En cause : la réduction de l’immigration temporaire et permanente, combinée à une baisse du taux de fécondité.
La population québécoise, estimée à 9,11 millions en janvier 2025, pourrait diminuer à court terme avant de plafonner autour de 9,2 millions d’habitants d’ici le milieu du siècle. Entre 2025 et 2029, une décroissance de près de 90 000 personnes est anticipée, principalement en raison de la chute prévue du nombre de résidents temporaires, passant de 600 000 à 375 000.
La fécondité poursuit également sa tendance à la baisse, avec un taux de 1,4 enfant par femme en 2025, contre 1,5 en 2024. Cela entraînerait un vieillissement marqué de la population, dont l’âge moyen atteindrait 46 ans en 2051.
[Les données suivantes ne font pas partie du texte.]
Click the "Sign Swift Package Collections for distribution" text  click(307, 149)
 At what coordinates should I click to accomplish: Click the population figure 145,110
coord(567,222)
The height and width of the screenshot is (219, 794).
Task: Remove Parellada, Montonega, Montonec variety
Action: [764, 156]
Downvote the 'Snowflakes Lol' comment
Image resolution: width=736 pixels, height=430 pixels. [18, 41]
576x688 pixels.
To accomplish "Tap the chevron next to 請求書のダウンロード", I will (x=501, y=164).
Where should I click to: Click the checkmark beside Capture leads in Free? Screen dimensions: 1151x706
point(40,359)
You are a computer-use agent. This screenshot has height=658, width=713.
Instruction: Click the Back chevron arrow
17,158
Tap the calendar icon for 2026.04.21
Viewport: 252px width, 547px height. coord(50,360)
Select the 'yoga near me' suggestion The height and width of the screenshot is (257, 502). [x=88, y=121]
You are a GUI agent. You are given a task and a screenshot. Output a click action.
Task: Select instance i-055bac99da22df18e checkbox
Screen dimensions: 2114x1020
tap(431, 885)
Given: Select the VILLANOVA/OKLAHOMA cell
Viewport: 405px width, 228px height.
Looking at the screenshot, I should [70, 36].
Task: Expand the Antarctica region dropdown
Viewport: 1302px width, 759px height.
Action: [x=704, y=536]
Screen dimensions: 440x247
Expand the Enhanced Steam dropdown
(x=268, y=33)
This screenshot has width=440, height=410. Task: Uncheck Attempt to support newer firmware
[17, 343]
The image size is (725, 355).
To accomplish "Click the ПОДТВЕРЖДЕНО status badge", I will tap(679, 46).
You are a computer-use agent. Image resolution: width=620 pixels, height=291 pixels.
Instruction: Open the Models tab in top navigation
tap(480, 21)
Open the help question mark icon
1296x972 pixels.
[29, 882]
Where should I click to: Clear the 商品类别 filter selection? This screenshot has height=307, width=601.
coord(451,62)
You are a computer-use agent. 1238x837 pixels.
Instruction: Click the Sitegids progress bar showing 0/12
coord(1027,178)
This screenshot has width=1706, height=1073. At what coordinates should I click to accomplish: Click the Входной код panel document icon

Certaines régions continueront toutefois de croître, comme la Capitale-Nationale (+21 %) et Chaudière-Appalaches (+17 %) entre 2021 et 2051. À l’opposé, la Côte-Nord verrait sa population chuter de 17 %, et Montréal pourrait enregistrer une décroissance de 4,5 %, en contraste avec les prévisions positives de l’an dernier.
Malgré cette stagnation de la population, les besoins en logements continueraient d’augmenter, notamment en raison de la croissance du nombre de ménages composés de personnes seules et de la hausse des aînés en résidences collectives. L’ISQ anticipe une hausse de 14 % des besoins en logements entre 2021 et 2051.